JavaScript関連の問題を抱えるチームをサポートする仕事を通じて、いくつか共通の問題点があることに気づきました。もしあなたもJavaScriptに対するイライラを感じているのであれば、この記事は何らかの助けになるかもしれません。おことわり:私がお教えするヒントはすでにご存知のものもあるとは思いますが、うまくいけば、多少なりとも有用な情報があるかもしれません。特にエンタープライズアプリケーションやCMSソリューションを構築する際に有効なヒントです。チームの誰もが話したがらないCMSのコードについてお話しします。いずれも必要に応じて採用できるものです。
debuggerステートメント
大半のブラウザでサポートされているにもかかわらず、JavaScriptを書く際に最も活用しきれていない機能の1つです。debuggerステートメントは、ECMAScript第1版から標準化されているため、かなり前から存在していることになります。
基本的にはブレークポイントを追加するという単純な方法です。ループ文を使った要素リストを実行する場合を見てみましょう。
ループ内にdebuggerステートメントを追加すると、処理を繰り返すたびにブレークポイントで止まります。
コードを実行すると、ブレークポイントを追加した場所でトリガが発生します。debuggerハンドラがない場合、例えばデベロッパーツールが搭載されていないほとんどのブラウザでは、このステートメントは効力を発揮しません。
デベロッパーツール側では手動でブレークポイントを配置したものと認識されます。
当然、本番用のコードに残しておきたいものではありません。ただ、これは開発中においては非常に便利な機能です。私にとっては人生が変わるほどの、特にコールバックが頻繁に行われるベンダーのJavaScriptコードを扱う際には役立つ機能です。
ルークよ、コンソールを使え!
開発者のほとんどがデバッグの目的でconsole.logを使用します。しかしconsole.warn、console.error、console.infoについてはご存知でしたか?
いずれも以下のようなC言語で使われるような出力フォーマットをサポートします。
1. console.log("Hello %s", "Brian");
JavaScriptにはロギングフレームワークも多くあります。適切なロギングは、ほとんどのプログラミング言語において重要であり、JavaScriptにおいても例外ではありません。全てのロギング機能が標準化されているわけではなく、フォールバックが必要となるブラウザもあることに注意してください。こちらに現実問題としてのロギングに関する詳細記事がありますので、参考までにご覧ください。
console.table()を使ったJavaScriptオブジェクトの概要
私たちは、さまざまなサービスからデータをロードしますが、特にそのデータがオブジェクトのリストであるような場合は、コンソール上でより見やすく表示できたらと思います。例えば、openbeerdatabase.comからビールのリストをロードする場合を見てみます(この素晴らしいデータは実在します)。 http://openbeerdatabase.com/documentation/beers-getにあるHTTP GET/beersをコールして、オブジェクトのリストを受け取ります。

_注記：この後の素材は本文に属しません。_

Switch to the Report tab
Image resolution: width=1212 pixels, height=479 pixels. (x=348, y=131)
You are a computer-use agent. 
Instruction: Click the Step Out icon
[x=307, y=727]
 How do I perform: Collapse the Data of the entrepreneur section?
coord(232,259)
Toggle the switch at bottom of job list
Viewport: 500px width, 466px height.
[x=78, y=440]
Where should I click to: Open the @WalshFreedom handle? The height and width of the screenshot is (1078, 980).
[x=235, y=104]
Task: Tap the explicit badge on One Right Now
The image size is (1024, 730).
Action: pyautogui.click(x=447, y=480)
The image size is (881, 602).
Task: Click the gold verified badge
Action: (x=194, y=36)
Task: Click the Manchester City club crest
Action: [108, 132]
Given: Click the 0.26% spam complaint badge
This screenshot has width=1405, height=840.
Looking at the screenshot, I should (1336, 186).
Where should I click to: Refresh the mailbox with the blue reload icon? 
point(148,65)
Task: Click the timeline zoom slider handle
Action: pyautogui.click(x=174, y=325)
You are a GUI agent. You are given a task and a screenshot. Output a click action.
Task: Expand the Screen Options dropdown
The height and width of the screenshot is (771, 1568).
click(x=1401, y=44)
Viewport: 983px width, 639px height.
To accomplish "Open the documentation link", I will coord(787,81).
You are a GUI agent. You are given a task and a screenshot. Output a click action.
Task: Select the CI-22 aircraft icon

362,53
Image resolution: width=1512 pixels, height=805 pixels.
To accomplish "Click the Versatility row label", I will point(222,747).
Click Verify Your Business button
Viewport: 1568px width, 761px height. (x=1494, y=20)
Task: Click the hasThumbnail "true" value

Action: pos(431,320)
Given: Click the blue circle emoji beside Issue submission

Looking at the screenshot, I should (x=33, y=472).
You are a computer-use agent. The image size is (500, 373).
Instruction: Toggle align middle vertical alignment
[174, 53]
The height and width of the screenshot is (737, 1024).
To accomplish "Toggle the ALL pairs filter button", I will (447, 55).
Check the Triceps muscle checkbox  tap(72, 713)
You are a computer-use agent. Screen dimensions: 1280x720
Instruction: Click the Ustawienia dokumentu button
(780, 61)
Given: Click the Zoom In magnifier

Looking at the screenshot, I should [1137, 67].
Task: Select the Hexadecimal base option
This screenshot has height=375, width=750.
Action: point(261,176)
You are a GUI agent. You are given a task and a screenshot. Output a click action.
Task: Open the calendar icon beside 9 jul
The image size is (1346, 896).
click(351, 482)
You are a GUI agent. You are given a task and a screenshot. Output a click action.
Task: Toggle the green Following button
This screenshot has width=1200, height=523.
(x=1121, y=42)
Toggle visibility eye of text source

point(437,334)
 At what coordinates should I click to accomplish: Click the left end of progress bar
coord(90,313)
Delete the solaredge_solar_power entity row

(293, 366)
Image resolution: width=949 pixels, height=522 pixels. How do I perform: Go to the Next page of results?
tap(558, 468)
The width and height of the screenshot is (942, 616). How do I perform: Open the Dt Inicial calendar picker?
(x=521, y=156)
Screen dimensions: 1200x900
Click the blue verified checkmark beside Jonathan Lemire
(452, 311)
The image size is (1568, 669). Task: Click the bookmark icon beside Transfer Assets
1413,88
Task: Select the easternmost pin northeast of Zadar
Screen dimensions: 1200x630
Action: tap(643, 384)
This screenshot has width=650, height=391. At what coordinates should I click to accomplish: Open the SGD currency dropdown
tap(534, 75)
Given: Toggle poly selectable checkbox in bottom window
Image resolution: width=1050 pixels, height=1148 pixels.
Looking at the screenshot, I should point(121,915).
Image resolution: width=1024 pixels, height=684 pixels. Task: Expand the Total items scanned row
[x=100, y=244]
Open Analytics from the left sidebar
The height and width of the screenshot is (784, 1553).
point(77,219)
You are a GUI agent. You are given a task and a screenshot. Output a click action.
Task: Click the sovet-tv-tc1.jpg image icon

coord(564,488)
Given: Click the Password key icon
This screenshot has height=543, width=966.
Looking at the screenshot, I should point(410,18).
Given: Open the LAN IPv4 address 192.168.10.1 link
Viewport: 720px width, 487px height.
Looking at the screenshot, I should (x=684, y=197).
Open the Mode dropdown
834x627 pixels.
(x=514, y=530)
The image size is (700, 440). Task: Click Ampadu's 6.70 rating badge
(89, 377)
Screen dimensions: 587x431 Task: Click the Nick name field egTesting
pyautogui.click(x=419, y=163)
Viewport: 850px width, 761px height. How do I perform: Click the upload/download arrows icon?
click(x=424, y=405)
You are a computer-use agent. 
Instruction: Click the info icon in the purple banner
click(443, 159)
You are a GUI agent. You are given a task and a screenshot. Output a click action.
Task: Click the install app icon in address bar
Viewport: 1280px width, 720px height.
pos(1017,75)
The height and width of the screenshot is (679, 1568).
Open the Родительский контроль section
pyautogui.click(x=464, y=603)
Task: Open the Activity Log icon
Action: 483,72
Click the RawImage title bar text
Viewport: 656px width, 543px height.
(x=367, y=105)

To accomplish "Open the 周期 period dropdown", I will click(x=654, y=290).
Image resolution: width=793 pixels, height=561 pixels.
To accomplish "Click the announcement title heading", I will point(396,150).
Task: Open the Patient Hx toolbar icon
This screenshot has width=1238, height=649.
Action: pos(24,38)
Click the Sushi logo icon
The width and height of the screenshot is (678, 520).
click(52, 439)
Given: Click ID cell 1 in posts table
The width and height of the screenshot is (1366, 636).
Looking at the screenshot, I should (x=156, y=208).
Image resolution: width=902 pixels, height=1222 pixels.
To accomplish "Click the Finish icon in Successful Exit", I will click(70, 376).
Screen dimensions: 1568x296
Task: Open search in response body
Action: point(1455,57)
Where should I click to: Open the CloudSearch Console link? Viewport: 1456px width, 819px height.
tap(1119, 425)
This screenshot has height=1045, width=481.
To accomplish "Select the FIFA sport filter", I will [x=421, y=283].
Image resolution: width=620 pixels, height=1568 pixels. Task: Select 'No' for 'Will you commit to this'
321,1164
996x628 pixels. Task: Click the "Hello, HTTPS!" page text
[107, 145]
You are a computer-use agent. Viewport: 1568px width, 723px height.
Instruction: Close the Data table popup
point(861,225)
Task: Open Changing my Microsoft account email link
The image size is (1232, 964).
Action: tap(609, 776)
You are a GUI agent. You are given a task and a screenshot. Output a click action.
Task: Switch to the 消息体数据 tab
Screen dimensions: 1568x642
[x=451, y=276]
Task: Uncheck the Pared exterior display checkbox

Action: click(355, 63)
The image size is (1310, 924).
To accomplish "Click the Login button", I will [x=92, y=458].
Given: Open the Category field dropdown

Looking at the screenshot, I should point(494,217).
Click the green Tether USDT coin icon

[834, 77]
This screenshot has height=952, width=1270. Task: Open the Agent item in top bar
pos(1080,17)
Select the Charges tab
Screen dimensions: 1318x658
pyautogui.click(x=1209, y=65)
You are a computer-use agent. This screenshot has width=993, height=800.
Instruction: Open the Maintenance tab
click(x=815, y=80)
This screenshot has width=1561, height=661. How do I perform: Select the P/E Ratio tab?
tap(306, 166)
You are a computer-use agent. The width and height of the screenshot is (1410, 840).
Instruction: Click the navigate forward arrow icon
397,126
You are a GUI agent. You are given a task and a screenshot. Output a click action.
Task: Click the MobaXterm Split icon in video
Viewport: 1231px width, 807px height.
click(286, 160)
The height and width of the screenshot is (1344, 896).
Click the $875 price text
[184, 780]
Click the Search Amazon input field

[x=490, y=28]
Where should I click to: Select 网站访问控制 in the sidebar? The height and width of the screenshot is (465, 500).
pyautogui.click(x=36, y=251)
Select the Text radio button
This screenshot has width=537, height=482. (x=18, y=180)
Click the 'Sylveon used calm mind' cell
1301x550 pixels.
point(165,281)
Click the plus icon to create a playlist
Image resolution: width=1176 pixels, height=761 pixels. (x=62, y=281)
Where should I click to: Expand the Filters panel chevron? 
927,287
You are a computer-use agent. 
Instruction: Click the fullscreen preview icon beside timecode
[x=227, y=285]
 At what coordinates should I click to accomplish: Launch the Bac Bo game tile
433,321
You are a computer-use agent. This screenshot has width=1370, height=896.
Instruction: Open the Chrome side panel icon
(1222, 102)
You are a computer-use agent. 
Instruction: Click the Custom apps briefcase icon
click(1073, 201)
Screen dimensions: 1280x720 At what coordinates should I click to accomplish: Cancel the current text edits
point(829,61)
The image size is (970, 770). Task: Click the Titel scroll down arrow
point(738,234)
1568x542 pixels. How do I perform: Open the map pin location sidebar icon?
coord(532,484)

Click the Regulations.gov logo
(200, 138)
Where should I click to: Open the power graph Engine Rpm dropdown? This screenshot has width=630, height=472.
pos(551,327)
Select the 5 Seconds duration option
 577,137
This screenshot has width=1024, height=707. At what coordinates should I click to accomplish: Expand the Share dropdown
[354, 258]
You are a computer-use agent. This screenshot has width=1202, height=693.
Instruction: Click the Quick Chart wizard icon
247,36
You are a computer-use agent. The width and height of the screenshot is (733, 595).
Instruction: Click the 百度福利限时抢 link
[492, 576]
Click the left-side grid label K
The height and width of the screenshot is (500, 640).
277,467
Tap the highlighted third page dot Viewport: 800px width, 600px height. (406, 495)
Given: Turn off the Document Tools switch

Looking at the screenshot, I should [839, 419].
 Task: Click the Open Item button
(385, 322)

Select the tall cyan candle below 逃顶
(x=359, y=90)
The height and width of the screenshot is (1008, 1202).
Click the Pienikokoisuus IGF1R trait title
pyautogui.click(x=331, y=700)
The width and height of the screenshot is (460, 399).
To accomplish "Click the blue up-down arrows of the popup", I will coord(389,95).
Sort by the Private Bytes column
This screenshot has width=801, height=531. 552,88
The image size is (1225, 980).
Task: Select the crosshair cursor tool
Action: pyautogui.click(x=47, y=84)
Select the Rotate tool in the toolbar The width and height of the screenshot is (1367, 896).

リストを受け取った後は、console.logを使って出力するだけです。
コンソール内で結果のリストをうまく閲覧するのは困難です。データが示すものを明確に把握しづらいのです。データ全体を見るのも面倒です。JavaScriptオブジェクトであるどんな大きさのリストについても同じことが言えます。
console.logをconsole.tableに置き換えて再度コールすると以下の通りに出力されます。
ご覧の通り、結果はテーブルで出力され、オブジェクトの属性でソートすることができます。一覧するのも楽になります。例えば、次の方法で2つの配列を、視覚化して簡単に比較することができます。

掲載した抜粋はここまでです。